My first question is: do you and the other players have any say in all the house rules being introduced into the game? If not, it sounds like you have a pretty tyrannical DM. I'm quite fond of a few house rules but I always discuss them with the group ahead of time. Sometimes I get the group to adopt them as is (even if only on a trial basis), sometimes we have a brainstorm and come up with a compromise, sometimes they just don't like it and I have to decide whether my preferences are worth forcing everyone else to play a game they don't want to play ('no' is the standard answer there btw). Maybe its time for a round-table discussion with the whole group to try and get some consensus. The idea is for everyone to have fun of course, not just the DM (or players for that matter).
It sounds like you have a really cool character concept that I'd welcome at my gaming table but I think I'd share your DM's worry that regularly taking advantage of your fellow players/PCs would ruin the fun. The difference is, I've always allowed my players to use their abilities on each other's PCs so I wouldn't stop you using the powers, but I would make you live with the consequences. 
When you cast Charm Person on an NPC, you're usually gone before the spell wears off and they start to wonder why they liked you so much. There's nothing in the spell description that suggests they forget their feelings or what transpired after all. When you use Charm Person (etc) on a PC however, you tend to still be there when the spell wears off. You might be able to get away with it if you do so rarely, but once your fellow PCs start to understand, or even just suspect, your powers, they're going to get really, really suspicious. That opens the door for circumstance bonuses to saving throws, something already available and entirely up to the DM's discretion (when he remembers to allow it).
You might suggest to the DM that he allows you to use your powers against PCs, but, unless they're extremely distracted (in the heat of life or death battle for instance) every time you do it gives them a cumulative +2 circumstances bonus to their saves (open negotiations without the 'cumulative' part to let him 'win' a concession from you if you want to be crafty). With any luck, your DM might see it as a workable compromise. You'll get to use your powers enough to generate a few interesting roleplaying moments amongst the party, and your fellow players (hopefully) won't feel they're getting excessively taken advantage of. 

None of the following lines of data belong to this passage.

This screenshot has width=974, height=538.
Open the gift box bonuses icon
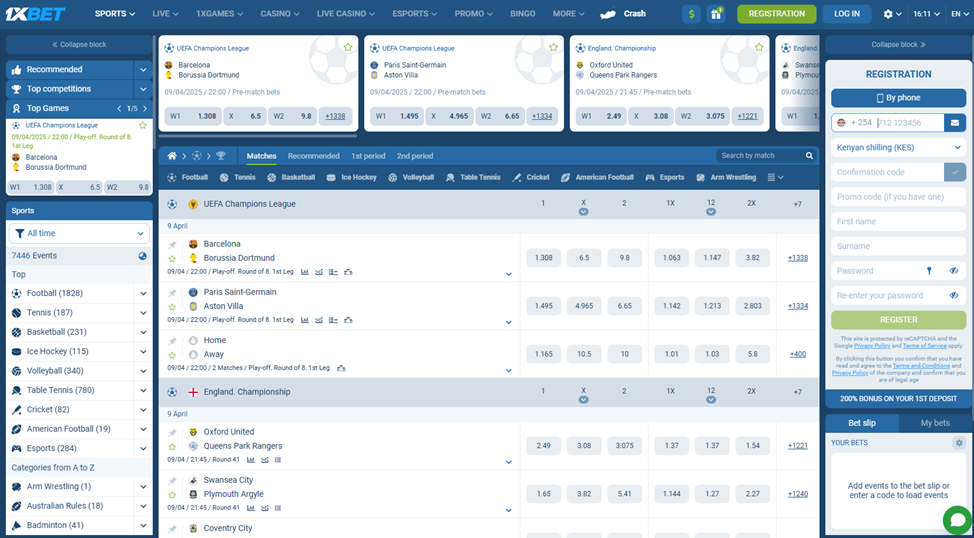[x=716, y=14]
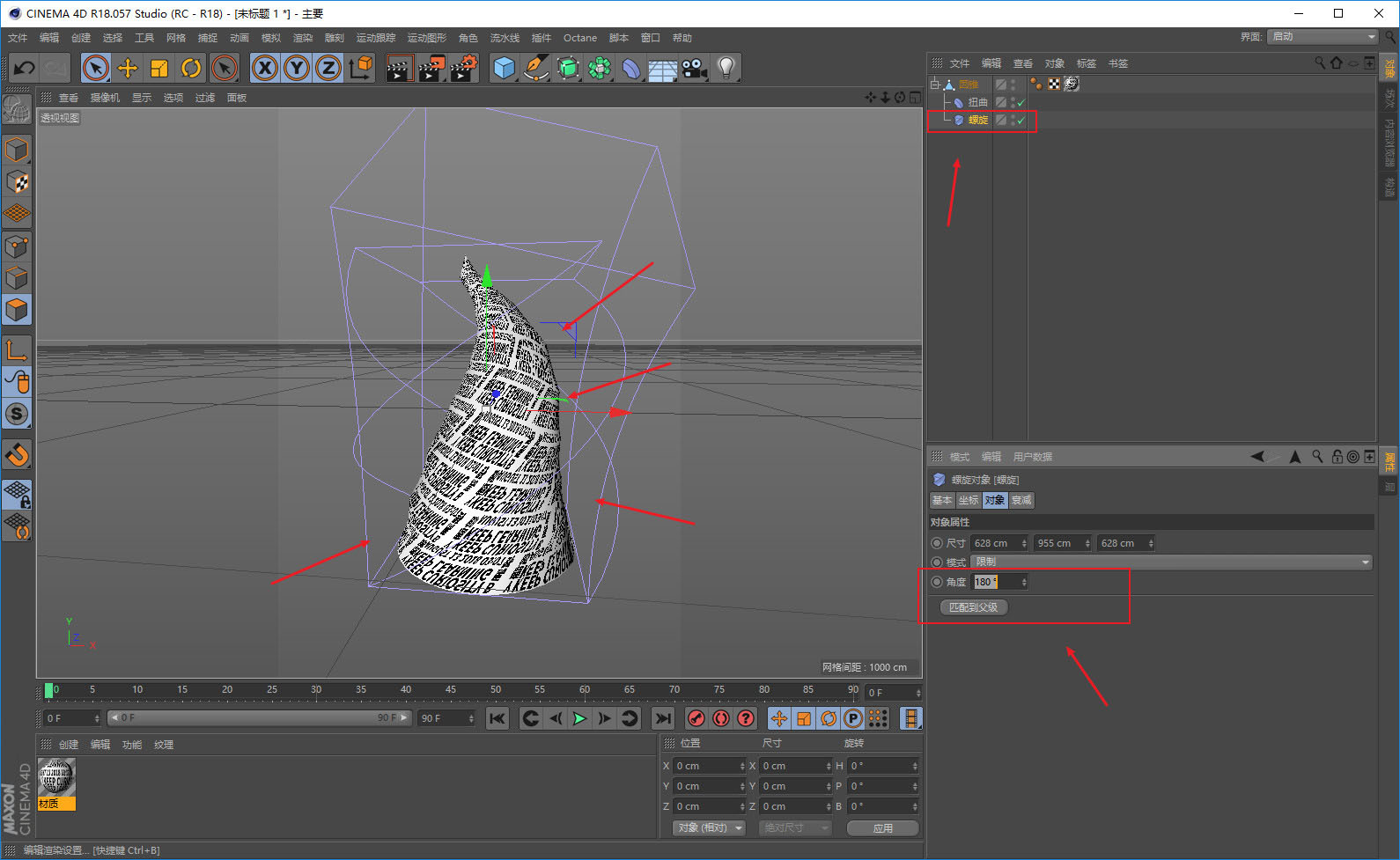Click the Camera object icon

click(x=694, y=68)
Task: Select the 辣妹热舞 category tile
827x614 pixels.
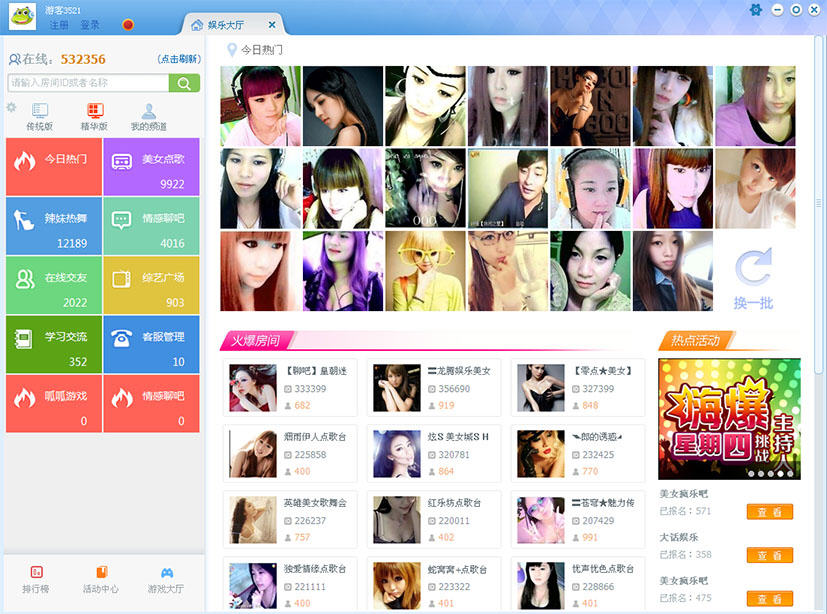Action: 54,226
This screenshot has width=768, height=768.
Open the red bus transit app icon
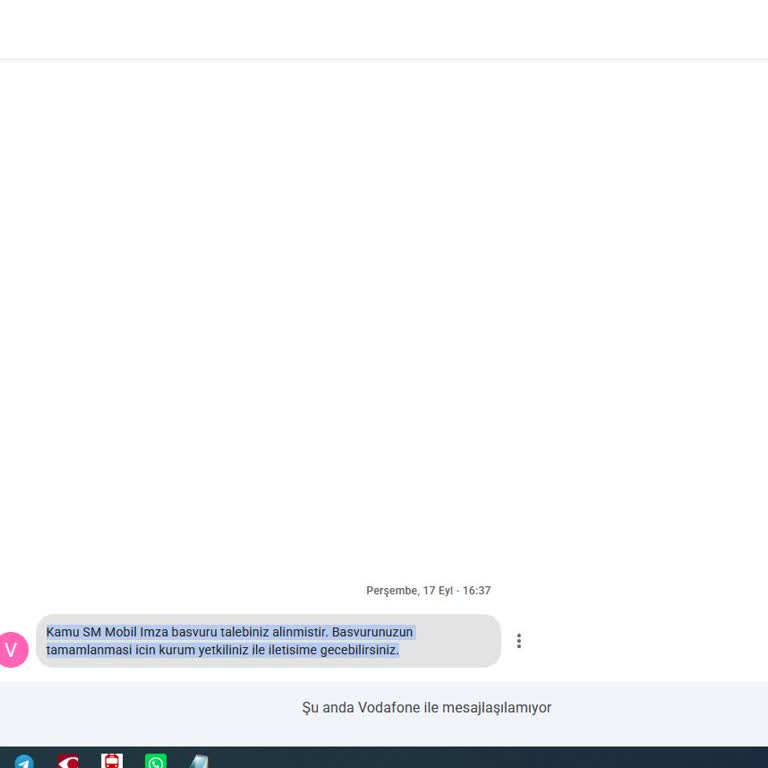(x=112, y=761)
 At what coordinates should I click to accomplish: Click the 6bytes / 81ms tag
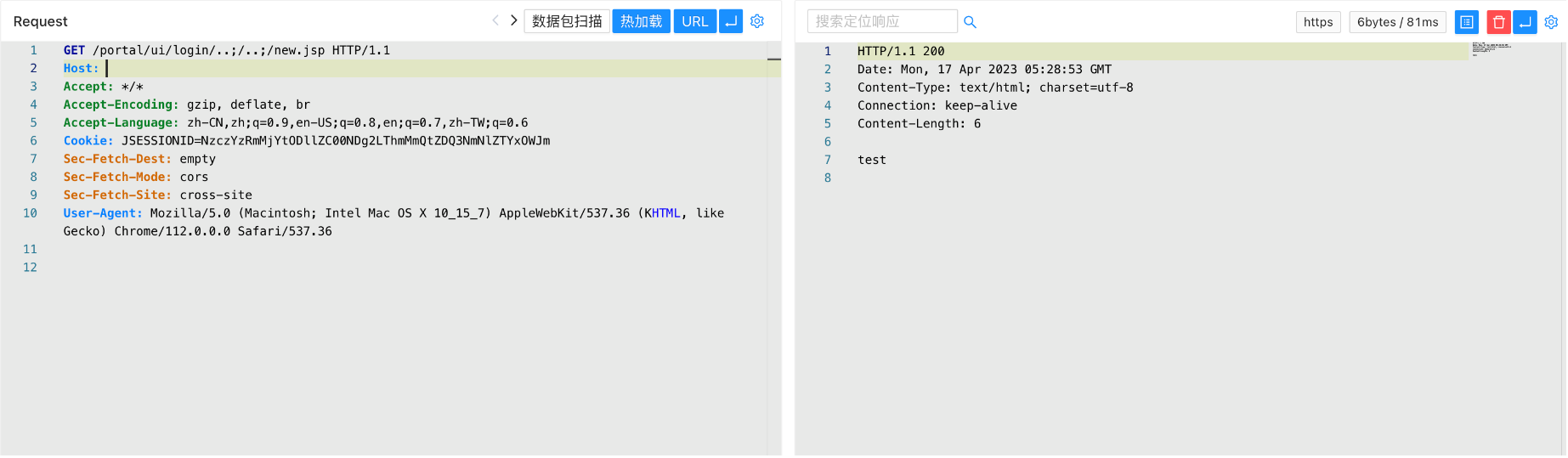click(1397, 22)
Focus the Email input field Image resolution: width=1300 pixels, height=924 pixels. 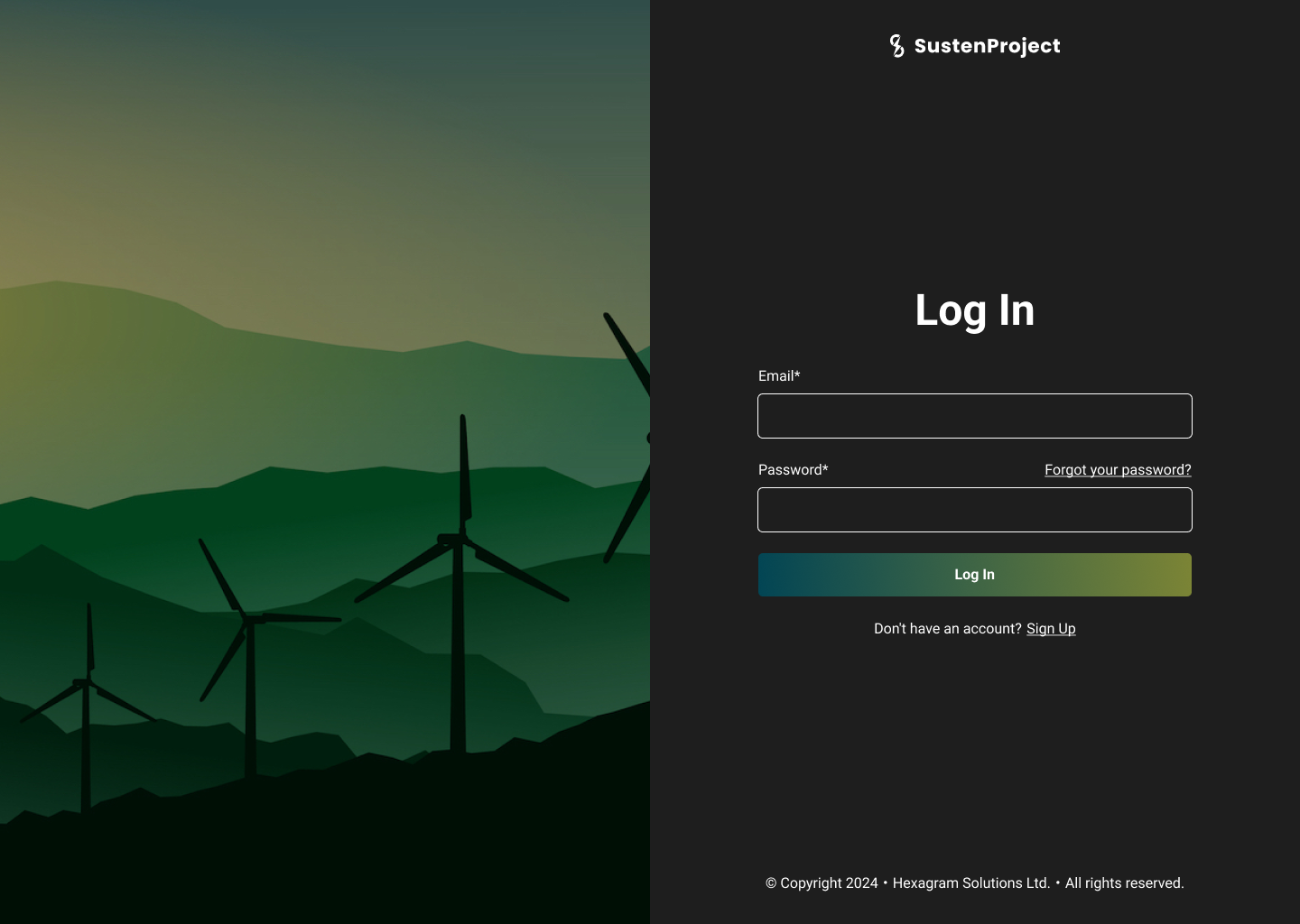click(x=974, y=416)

Reminds me of a time a cleric PC of mine became suspicious of the PC rogue in the group (after a number of incidents). I challenged him to answers a couple of questions under the influence of a Zone of Truth, thinking if he failed (as I was confident he would), my cleric could make it his project to help the wayward halfling repent of his wrongs. The other player apparently thought I was leading up to killing his PC so he refused the challenge and bolted from town on the first horse he could find. Turns out the rogue was pilfering a lot more than I suspected (courtesy of notes back & forth with the DM). Made for a very interesting session. If the rogue had thrown himself on the group's mercy it would have been even better.